Instructions for the task:
Although the records contain pictures, print none of them; print exactly the lines from the one with "Select the Real Sociedad away team" through the last line.

[Saved data entries]
■ ■ ■ ■
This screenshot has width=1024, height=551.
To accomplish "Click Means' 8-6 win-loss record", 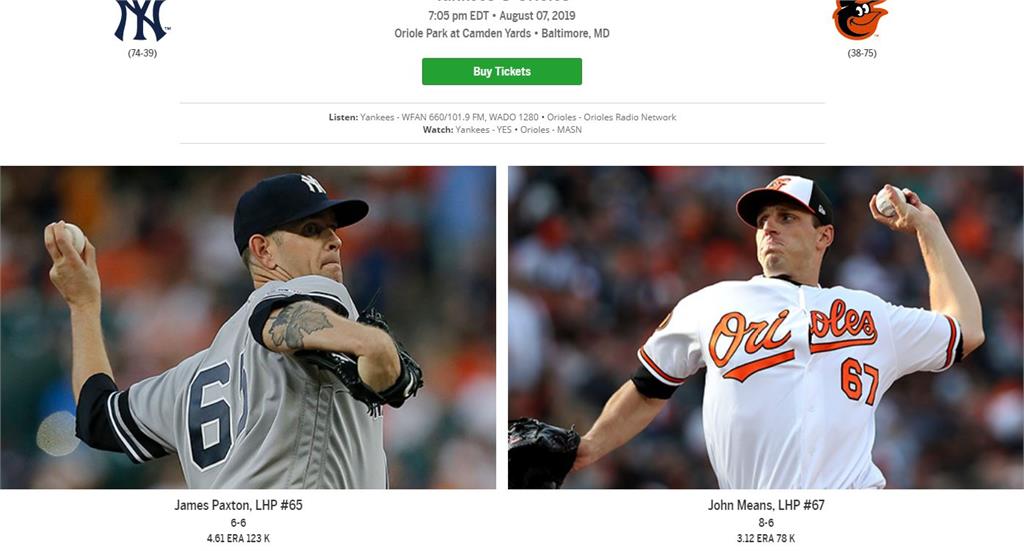I will [x=766, y=523].
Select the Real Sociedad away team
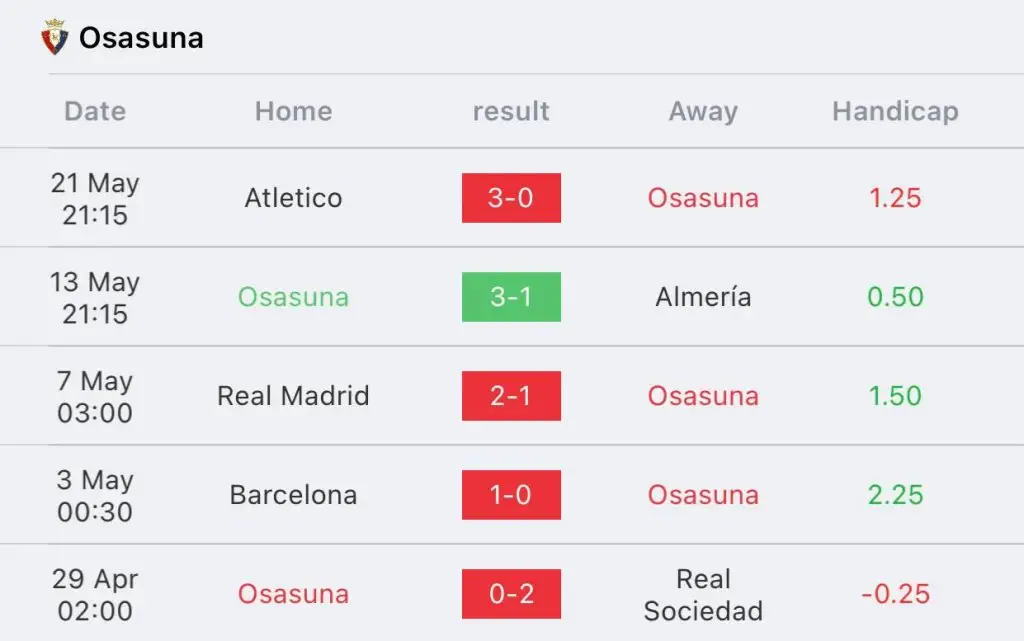1024x641 pixels. click(x=703, y=594)
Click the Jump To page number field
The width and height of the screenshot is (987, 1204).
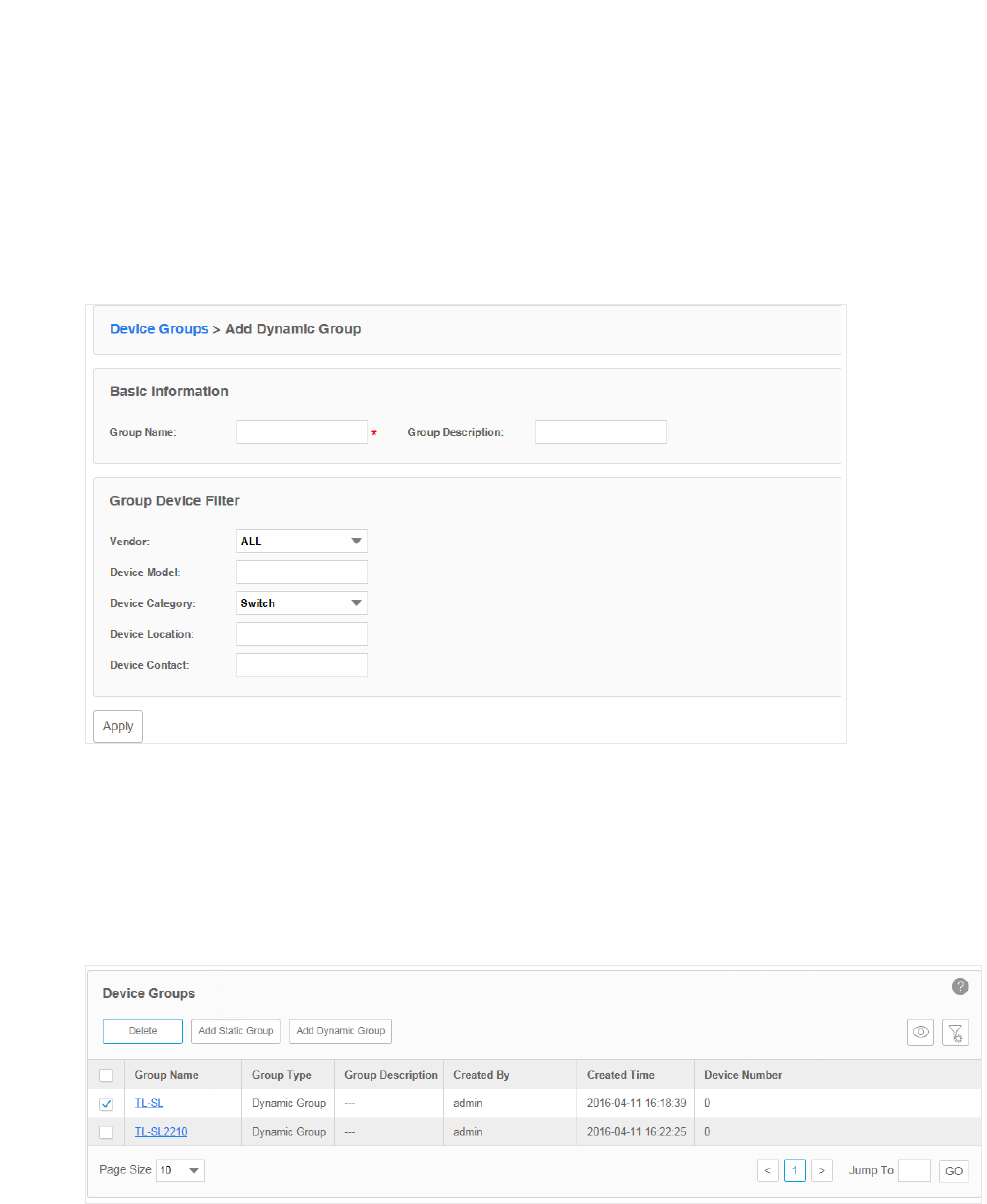[x=914, y=1170]
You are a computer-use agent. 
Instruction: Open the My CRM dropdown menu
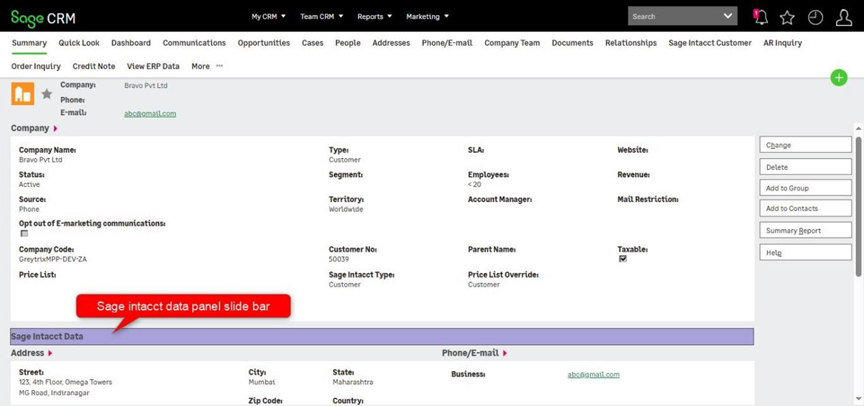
■ ■ ■ ■
Your response:
Select the Real Sociedad away team
1024x641 pixels. click(x=703, y=594)
Click the Jump To page number field
The width and height of the screenshot is (987, 1204).
[x=914, y=1170]
You are a computer-use agent. 
Instruction: Open the My CRM dropdown menu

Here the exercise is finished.